Having been raised in Oregon, I spent the majority of my childhood and teenage year’s steelhead fishing the coastal waters, climbing the Middle Sister in the Cascade Mountain Range, drifting the McKenzie River and hiking the Pacific Crest Trail.
I have mentioned to friends, family and colleagues on many occasions;
“From a therapeutic standpoint, there is no better place to have a student’s issues manifested quickly than in a wilderness setting.”
The question then becomes, “Why do therapeutic issues rise to the surface in an Outdoor Behavioral Healthcare program like RedCliff Ascent?”
Throughout the years of teenage development, most teens spend a lot of time with friends. These friends think the same, dress the same, act the same, listen to the same music and sometimes get into the same types of trouble. Some teens also develop patterns of communication and manipulation while simultaneously avoiding the tasks of adolescent development. They are engaged in an effort to gain and maintain as much influence as possible with their parents…many times interacting with them more as a peer than as their parent. As a parent, if you are looking into RedCliff Ascent, you are probably dealing with some of this now.
When a son or daughter has patterns of behavior that become emotionally or physically dangerous, parents step in and seek treatment. However, for treatment to be most effective, these unhealthy patterns must be disrupted. I cannot over emphasize the importance of disrupting the harmful thought, behavior and relationship patterns these teens are developing. The patterns and skills we are talking about will not serve them well in adulthood. These are the very patterns that caused the parents to reach out for an intervention in the first place.

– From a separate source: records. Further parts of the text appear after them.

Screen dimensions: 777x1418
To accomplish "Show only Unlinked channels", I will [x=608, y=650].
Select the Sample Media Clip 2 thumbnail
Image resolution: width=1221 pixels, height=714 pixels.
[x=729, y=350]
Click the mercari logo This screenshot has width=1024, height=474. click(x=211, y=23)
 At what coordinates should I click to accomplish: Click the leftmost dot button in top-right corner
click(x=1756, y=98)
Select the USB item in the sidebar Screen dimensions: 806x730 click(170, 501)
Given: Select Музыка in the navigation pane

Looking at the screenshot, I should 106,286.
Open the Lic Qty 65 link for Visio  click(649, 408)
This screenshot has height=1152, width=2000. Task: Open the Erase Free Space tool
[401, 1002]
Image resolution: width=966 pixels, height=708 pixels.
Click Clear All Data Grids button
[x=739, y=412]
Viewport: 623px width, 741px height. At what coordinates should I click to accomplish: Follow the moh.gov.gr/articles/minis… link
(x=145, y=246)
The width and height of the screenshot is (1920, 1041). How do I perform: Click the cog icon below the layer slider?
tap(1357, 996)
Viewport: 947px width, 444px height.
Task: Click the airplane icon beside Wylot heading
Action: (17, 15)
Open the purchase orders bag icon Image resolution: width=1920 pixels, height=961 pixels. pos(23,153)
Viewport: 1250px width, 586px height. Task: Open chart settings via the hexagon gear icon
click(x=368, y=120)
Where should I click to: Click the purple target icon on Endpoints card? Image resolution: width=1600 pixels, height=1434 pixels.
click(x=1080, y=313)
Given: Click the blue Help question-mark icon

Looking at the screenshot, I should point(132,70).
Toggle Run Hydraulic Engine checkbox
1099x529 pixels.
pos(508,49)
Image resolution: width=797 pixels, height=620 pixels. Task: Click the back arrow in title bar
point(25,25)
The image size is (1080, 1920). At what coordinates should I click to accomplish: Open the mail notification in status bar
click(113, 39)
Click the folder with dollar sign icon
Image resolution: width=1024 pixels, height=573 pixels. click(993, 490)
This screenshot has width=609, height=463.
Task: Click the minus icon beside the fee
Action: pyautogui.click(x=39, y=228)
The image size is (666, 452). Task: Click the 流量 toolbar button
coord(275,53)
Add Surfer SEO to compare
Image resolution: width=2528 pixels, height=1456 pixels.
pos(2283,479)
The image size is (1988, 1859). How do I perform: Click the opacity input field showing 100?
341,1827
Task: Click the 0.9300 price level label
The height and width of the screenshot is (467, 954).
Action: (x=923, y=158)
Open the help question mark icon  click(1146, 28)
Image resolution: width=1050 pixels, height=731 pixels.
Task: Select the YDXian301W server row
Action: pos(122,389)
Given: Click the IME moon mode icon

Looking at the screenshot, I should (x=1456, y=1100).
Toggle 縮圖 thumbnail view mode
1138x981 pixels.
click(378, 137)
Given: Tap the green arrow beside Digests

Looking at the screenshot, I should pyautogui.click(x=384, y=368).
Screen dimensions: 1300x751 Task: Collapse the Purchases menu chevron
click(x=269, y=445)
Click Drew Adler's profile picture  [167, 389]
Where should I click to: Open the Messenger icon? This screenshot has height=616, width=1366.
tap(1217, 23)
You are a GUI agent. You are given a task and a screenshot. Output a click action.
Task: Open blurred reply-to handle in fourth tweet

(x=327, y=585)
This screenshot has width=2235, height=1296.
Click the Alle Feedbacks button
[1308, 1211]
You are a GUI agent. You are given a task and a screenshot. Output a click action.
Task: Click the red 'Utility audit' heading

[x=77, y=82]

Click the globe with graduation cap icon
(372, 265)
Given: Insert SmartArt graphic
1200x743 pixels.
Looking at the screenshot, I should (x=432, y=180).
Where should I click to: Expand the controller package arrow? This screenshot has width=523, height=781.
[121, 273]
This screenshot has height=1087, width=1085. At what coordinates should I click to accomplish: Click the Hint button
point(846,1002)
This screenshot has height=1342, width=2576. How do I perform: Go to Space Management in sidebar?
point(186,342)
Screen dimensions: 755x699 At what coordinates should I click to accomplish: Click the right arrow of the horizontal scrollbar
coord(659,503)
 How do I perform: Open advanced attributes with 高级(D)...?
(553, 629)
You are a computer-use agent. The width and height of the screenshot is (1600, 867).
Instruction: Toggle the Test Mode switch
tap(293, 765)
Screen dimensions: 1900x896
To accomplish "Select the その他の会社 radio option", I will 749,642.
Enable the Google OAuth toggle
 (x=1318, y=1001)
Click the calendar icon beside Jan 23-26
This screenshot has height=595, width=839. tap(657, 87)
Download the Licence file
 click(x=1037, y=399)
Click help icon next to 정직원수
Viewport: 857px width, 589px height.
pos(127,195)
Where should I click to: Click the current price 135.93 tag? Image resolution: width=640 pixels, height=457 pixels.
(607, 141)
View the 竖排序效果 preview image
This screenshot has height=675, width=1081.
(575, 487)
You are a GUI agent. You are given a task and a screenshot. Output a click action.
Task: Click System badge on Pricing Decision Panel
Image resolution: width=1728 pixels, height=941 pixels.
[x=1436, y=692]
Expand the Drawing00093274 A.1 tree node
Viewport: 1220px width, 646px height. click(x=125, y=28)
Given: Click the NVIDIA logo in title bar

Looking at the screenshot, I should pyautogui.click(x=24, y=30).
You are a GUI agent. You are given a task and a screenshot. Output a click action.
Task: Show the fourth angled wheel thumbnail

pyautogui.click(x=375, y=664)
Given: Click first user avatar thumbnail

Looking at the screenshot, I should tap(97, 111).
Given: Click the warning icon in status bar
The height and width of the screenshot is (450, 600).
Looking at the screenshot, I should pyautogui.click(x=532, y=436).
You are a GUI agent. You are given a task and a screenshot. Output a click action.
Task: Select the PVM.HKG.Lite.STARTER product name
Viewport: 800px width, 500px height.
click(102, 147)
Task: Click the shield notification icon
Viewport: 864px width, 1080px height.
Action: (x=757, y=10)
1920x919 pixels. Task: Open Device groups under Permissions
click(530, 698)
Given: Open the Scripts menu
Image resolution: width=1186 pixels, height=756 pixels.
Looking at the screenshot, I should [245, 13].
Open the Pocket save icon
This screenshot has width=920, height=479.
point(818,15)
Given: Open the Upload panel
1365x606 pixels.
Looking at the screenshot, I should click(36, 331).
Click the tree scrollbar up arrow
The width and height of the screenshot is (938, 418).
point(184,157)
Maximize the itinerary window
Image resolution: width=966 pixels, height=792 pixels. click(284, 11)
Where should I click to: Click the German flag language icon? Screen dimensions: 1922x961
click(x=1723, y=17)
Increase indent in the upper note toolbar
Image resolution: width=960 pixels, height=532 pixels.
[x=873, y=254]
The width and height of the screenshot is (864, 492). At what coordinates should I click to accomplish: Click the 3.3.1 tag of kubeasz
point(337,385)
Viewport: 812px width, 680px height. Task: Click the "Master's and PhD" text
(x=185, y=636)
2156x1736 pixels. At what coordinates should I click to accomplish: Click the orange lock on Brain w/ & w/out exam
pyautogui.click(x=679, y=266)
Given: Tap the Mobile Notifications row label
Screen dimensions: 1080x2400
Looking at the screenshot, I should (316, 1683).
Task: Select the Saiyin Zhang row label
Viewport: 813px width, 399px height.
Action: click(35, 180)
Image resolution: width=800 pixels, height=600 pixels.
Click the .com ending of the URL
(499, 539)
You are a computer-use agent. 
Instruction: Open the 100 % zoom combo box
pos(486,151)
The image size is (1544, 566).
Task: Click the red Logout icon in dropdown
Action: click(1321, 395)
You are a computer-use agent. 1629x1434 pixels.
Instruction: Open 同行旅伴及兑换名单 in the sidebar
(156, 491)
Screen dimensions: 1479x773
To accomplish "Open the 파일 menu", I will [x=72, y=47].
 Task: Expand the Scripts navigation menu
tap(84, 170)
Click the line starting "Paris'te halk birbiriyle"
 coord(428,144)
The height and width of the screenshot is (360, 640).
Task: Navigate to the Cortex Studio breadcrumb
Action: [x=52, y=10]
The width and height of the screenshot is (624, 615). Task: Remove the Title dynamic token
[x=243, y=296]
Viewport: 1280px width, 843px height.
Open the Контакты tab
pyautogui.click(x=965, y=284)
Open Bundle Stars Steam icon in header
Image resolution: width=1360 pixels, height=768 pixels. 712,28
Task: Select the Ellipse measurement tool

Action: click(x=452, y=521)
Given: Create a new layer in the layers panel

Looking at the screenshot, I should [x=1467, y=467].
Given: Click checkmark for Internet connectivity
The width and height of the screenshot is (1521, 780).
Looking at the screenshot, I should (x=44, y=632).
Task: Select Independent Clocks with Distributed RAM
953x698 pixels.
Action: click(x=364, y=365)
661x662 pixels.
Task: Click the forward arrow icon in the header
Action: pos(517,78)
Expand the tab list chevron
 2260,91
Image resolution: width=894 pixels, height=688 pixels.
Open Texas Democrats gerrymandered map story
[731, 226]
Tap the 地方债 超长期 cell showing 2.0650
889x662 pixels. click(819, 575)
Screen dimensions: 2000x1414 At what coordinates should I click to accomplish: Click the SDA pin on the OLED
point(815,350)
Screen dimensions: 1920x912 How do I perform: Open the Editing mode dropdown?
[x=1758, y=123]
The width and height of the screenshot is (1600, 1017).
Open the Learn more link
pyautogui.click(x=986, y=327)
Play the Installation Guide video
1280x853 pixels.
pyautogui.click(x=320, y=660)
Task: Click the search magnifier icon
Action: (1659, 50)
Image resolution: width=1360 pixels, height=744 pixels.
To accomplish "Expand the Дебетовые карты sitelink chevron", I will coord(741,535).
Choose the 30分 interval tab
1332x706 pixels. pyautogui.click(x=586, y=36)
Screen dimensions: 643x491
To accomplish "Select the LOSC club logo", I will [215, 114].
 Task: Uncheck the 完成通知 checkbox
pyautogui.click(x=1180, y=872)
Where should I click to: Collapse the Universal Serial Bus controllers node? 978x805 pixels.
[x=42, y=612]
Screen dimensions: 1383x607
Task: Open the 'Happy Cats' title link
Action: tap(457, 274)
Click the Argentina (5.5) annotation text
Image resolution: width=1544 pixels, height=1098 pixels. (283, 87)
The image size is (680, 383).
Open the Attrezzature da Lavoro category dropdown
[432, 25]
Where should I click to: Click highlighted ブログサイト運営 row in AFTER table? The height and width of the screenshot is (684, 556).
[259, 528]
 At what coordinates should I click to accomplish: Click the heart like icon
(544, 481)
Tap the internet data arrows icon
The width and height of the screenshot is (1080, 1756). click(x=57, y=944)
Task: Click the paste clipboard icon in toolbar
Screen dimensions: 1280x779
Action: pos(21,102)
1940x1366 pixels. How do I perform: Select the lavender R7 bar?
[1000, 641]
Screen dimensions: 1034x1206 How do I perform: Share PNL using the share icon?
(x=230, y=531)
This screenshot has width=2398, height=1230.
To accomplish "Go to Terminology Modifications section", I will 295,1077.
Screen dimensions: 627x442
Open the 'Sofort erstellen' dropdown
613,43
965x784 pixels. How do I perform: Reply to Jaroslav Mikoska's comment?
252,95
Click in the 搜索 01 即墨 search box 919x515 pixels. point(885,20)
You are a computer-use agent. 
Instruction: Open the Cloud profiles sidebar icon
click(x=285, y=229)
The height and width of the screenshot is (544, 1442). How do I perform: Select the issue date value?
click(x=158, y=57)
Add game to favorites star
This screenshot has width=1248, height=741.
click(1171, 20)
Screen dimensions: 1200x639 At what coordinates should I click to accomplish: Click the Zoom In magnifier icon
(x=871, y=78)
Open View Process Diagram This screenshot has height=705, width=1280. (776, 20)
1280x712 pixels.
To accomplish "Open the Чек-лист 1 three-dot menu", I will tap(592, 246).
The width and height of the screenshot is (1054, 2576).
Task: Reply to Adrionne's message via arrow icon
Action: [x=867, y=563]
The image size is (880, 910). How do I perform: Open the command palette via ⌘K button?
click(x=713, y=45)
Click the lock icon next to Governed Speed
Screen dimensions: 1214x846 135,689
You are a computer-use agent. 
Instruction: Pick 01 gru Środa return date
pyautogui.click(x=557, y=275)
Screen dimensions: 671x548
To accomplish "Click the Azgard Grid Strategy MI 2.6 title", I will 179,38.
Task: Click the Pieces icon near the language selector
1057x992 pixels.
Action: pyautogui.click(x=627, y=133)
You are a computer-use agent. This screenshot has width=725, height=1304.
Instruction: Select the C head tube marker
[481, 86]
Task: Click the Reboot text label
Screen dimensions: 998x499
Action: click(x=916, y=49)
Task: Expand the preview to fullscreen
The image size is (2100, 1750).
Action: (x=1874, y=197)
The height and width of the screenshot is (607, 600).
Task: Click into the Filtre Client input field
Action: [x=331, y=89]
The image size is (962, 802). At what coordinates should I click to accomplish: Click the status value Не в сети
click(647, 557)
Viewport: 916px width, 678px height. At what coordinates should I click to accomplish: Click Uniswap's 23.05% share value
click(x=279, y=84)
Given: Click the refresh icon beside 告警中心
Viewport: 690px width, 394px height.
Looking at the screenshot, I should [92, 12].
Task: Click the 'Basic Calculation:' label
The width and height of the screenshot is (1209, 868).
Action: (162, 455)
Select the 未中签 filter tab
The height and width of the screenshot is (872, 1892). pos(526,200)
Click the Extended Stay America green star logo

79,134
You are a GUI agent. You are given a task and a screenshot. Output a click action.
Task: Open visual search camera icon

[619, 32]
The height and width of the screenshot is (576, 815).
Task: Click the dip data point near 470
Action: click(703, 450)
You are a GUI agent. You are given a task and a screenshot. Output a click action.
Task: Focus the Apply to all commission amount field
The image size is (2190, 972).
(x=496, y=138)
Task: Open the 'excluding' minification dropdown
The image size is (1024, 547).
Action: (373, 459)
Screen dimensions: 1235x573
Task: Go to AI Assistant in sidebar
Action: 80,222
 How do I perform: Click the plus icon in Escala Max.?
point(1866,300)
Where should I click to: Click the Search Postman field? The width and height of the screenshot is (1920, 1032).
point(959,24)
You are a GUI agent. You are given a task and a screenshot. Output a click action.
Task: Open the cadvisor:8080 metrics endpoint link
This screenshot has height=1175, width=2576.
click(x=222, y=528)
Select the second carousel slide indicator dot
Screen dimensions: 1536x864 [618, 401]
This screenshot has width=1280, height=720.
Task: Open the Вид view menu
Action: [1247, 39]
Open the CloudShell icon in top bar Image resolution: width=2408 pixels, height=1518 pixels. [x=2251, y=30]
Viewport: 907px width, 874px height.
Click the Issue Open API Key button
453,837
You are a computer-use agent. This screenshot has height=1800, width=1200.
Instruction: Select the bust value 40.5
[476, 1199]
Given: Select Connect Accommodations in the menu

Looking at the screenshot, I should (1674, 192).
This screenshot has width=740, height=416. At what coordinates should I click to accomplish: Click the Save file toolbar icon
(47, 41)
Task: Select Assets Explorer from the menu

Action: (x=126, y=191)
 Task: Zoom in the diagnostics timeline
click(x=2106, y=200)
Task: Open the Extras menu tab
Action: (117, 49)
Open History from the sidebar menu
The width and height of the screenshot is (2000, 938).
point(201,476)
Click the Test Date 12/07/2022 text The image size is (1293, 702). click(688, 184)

When a student finds them-self at RedCliff, they will try to maintain some sense of control over their surroundings. They are in an unfamiliar setting and are fully focused on maintaining control. However, the only skills they have are the same skills of manipulation and avoidance that got them to RedCliff in the first place. For example, when a student writes a “Pull Me” letter, the student has thought very carefully about what to say to their parents. If they know that mom is always concerned about cleanliness, they will be sure and mention how they sleep on the ground at RedCliff. If dad likes his meals prepared a certain way, the rice and lentils will certainly be mentioned, even though the diet has been prepared and reviewed by a dietitian and the students are required to have a 3000 calorie per day diet. If mom hates bugs, or mice or snakes, they will all be used in the letter. If the student has a pattern of avoidance at home, that same pattern may manifest itself in the wilderness. Students may refuse to hike. On very rare occasions, RedCliff works with a student that may refuse to eat or drink. They may leave camp unaccompanied or collude with others to “Run Away”. The point being, students will continue to use the same coping skills they used at home…because it’s all they know.